Talvez vocês se lembrem que em 1635, durante as capitanias hereditárias, eu não era um defensor do casamento gay. Certamente, isso é verdade. Mas isso era só porque a ideia de casamento gay ainda não tinha ocorrido a ninguém. Assim que a ideia ocorreu pra umas cem pessoas, continuei contra, porque não sou maria-vai-com-as-outras pra aceitar uma ideia que só umas cem pessoas acreditam. Mas, quando milhões de pessoas no mundo inteiro começaram a berrar na minha cara que eu tinha que aceitar essa ideia, e até os meus cartões de crédito começaram a me mandar folhetos pra eu mudar de ideia, e a Coca Cola começou a me insultar (minha própria latinha de Coca Cola!), e o Uber também inclusive, aí tive a humildade de parar para reexaminar as minhas convicções – e escrevi um artigo duríssimo, ferrenhíssimo, afirmando as minhas novas convicções convictíssimas que sempre tive (e ninguém pode provar o contrário).
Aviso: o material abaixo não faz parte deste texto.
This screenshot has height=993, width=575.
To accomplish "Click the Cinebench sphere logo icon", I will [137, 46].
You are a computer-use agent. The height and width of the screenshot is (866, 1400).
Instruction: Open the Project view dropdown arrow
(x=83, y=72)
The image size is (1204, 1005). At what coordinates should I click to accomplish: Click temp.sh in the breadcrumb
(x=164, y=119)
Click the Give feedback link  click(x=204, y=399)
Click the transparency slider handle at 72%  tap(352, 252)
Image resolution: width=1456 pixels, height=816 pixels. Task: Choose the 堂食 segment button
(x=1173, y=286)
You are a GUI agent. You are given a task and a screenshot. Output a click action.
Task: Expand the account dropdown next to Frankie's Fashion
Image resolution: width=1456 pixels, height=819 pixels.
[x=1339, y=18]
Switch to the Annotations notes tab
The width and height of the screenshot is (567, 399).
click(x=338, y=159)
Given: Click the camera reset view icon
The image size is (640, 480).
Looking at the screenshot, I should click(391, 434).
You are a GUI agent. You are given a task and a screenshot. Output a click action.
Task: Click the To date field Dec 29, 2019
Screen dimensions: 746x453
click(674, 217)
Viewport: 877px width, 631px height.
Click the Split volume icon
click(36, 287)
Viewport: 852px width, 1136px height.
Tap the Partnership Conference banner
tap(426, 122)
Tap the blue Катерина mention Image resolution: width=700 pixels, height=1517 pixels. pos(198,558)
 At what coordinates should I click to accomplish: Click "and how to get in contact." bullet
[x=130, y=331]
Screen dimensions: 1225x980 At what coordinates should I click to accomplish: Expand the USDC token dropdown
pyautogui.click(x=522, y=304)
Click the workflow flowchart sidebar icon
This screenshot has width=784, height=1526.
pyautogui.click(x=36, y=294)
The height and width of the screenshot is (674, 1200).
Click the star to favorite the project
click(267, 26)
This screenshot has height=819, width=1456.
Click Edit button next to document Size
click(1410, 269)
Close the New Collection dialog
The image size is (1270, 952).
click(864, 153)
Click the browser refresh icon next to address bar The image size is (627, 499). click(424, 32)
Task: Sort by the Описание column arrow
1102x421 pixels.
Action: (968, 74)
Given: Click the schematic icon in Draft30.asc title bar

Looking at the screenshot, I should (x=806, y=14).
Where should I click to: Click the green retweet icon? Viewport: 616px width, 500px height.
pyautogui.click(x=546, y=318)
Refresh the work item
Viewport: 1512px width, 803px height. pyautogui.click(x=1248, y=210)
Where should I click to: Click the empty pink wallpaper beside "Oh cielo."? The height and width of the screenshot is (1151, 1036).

Queria poder dizer que estou sendo sarcástico, mas nesse ponto nem estou. Sobre o casamento gay comecei como todos nós, nem pensando no assunto. Quando ouvi as primeiras defesas no jornal, e na tevê, e em filmes de cinema, achei ridículo, como todos nós (não mintam). Mas o tempo foi passando, e hoje quando penso no assunto é pra encolher os ombros e pensar: “Ah, que diabos, deixa eles.

O fato é que todas as exigências da esquerda até o inicinho de julho de 2021 (digamos terça passada até a hora do almoço) foram razoáveis, mas as que eles estão começando a fazer agora na segunda semana de julho por enquanto estão me parecendo absurdíssimas e louquíssimas.

Mas me deem um tempo, que logo posso dizer o contrário. Como todo conservador de bom senso, estou aberto a mudar de ideia – e até, na maior parte do tempo, escancarado para mudar de ideia.

***

O futuro de pesadelo da linguagem é que cada palavra previamente inocente se torne politizada, e nesse processo perca qualquer matiz além do político; não apenas “diversidade“, “tolerância“, “família“, “mulher“, “patriarca“, “bicicleta” e “cantada“, mas todas as outras que por um milagre ainda consideramos apolíticas: “mãos“, “peruca“, “lactobacilos“, “com“, “de“, “mas“, “obrigado“, “tia“, “avó“, “tricô“, “plátano“, “amizade“, “sorriso“. E de “aadvark” a “zurzir“, tudo que teremos para escrever cartões de Natal ou letras de músicas ou mensagens do Dia dos Pais, ou até para gritarmos de dor quando quebrarmos o mindinho, será uma linguagem de panfleto.